As I put it in a recent conference paper: “In 1912 a Chinese army went to war in Tibet and got very hungry.”
One phrase that Yin invoked repeatedly has been troubling me: shi jin bing qiong. 食盡兵窮. The meaning is accessible enough: “(the) food is spent, (the) soldiers are destitute/exhausted.” But Yin’s repeated use of this phrase, which appears both in his telegrams and his memoir, suggests that it was a set phrase–an allusion to something else. Where does this phrase come from?
With a little poking around, I found what may be the locus classicus of the phrase, and it turns out to be a very apt reference. The first instance of the phrase shi jin bing qiong that I have been able to find (so far) is toward the end of a poem titled Fang lü yan, or “Release of the Wandering Goose” by the renowned Tang dynasty poet Bai Juyi–more than a thousand years before Yin’s time. The poem is narrated from the perspective of a man who has been exiled to the west (of the Tang empire) at a time of war, and who finds a live wild goose for sale at a market. The goose, he reckons, is a stranger in this land just like he is, and he buys the goose to release it back into the wild. But “by no means fly north,” warns the exiled man, because the northwest is at war.
Then comes the line in question: “The food is spent, the soldiers are exhausted, and they shall turn their eyes to you [the goose].” Speaking directly to the goose, the narrator warns: “those hungry boys will shoot and eat you / and turn your plumes into arrow fletching.” Here is my very loose-hand translation of the latter half of the poem:
Though the bird and I are different, we are both foreigners to this land
To see this foreign bird hurts this foreign man.
I shall buy you and release you to fly into the clouds.
Goose, goose, fly where you will, but by no means fly north;
west of the Huai [river] are evil forces unquelled.
A million armored soldiers long encamped,
our soldiers and the evil ones face off across an age.
The food is spent, the soldiers are exhausted, they turn their eyes to you.
Those hungry boys shall shoot and eat you,
and turn your plumes into arrow fletching.

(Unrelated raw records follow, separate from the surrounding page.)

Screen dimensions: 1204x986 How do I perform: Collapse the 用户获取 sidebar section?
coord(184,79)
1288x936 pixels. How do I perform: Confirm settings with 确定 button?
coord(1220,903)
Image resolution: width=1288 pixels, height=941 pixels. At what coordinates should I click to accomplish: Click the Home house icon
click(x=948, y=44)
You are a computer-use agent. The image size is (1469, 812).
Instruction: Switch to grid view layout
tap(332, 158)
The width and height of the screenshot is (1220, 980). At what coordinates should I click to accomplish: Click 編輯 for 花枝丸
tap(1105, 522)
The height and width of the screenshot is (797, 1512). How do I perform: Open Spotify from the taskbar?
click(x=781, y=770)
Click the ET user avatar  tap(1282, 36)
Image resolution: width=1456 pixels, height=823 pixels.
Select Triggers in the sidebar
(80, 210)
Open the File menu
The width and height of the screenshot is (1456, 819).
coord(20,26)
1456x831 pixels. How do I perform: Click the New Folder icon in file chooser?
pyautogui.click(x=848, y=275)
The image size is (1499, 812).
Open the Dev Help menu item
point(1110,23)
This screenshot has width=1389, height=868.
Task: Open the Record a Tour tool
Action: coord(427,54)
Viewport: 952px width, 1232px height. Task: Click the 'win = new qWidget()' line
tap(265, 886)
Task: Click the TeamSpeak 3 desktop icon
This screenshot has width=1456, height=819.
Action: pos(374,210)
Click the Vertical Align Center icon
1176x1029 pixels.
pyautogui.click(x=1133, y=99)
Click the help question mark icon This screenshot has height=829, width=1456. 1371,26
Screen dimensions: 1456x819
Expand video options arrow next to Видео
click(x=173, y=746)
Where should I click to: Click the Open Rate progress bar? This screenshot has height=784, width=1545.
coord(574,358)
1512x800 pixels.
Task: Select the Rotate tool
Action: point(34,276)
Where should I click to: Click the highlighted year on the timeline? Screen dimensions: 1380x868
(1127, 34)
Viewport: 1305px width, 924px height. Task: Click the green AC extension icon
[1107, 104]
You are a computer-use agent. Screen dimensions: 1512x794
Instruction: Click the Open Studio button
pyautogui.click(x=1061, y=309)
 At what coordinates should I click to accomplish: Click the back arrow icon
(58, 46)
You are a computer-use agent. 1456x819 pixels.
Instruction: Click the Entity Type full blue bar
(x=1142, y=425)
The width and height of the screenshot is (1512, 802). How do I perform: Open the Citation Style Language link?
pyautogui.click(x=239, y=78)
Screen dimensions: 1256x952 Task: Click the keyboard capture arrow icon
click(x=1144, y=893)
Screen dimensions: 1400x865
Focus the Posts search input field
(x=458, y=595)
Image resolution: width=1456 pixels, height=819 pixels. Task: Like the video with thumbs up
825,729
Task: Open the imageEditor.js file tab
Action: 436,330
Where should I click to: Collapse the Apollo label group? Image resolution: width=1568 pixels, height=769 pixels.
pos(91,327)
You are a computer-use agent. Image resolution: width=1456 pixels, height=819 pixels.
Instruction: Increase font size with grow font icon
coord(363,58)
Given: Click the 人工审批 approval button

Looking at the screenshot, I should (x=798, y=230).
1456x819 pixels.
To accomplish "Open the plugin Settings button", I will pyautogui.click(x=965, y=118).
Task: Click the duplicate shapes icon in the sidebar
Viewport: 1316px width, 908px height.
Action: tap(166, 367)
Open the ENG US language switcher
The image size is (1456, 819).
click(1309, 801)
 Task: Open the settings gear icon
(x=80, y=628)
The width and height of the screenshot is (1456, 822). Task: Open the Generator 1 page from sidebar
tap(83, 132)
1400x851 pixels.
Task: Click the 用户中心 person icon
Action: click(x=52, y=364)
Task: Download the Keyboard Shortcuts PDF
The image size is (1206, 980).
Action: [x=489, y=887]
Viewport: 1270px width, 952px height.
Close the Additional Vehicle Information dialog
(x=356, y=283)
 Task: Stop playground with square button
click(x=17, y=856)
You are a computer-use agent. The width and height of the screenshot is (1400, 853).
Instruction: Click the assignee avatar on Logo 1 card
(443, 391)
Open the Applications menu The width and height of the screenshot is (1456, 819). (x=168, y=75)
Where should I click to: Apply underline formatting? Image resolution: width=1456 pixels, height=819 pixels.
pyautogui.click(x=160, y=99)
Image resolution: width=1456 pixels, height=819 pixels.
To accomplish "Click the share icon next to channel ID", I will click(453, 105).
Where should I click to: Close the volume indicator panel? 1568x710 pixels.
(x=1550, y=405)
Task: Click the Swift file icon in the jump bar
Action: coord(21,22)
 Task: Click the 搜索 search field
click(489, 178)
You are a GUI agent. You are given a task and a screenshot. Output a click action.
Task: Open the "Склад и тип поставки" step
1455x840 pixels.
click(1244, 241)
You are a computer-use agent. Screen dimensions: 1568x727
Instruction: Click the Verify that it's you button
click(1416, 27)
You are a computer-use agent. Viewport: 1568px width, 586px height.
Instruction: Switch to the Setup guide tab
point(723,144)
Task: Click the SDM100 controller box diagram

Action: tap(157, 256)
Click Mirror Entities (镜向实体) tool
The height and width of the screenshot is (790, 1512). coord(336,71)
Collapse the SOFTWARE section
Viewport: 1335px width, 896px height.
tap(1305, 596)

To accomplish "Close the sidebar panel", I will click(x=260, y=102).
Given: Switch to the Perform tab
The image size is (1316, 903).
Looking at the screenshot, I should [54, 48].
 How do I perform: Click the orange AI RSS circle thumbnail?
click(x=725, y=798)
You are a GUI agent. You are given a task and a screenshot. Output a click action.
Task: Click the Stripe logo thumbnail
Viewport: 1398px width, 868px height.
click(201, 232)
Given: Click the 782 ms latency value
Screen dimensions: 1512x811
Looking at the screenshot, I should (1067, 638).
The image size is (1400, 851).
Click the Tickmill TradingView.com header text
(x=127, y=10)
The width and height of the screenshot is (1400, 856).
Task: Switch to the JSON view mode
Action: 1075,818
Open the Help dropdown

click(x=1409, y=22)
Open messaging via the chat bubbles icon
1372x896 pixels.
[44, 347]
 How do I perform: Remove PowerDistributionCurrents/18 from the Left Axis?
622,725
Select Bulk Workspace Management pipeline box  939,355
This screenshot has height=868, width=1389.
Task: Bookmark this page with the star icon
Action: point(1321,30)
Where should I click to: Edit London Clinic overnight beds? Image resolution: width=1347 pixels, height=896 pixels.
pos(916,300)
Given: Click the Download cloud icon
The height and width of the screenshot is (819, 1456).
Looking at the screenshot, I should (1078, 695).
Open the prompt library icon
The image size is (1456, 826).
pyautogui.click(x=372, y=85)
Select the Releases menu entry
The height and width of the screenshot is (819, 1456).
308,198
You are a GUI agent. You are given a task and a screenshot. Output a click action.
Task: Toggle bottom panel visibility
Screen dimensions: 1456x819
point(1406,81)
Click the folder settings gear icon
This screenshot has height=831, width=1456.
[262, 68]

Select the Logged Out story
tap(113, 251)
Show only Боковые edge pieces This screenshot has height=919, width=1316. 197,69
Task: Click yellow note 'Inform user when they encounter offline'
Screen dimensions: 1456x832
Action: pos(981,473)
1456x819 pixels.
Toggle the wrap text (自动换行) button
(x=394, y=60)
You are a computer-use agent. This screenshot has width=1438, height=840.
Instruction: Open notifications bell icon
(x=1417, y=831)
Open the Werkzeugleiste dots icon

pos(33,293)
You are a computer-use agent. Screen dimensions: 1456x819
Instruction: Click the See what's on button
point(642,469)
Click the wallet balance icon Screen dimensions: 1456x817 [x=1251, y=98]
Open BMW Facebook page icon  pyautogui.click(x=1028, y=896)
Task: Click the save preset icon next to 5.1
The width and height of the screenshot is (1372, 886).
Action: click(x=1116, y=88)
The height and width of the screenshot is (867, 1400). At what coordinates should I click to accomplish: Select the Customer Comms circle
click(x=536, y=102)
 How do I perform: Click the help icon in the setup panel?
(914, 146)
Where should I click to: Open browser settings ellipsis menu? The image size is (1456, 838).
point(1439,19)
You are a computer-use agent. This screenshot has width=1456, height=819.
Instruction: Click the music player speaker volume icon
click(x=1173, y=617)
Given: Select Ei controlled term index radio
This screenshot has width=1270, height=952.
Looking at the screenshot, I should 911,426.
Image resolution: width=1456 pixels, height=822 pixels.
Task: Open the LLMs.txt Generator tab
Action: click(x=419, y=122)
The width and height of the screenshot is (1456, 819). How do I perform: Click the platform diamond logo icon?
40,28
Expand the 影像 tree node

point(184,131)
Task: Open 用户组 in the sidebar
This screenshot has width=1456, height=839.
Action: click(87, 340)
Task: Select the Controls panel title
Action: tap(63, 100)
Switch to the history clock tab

Apart from the many possible metaphorical readings of the poem, it’s just a nice encapsulation of the relationship between war and food before the age of freeze-dried MREs: in many long term conflicts worldwide, soldiers were as likely or more likely to die of malnutrition than of battle wounds. It’s a theme that James Scott explores at length in The Art of Not Being Governed and Against the Grain, and that Lizzie Collingham probes in depth (for World War II!) in The Taste of War. And of course, it’s something I’m writing about in my ongoing project.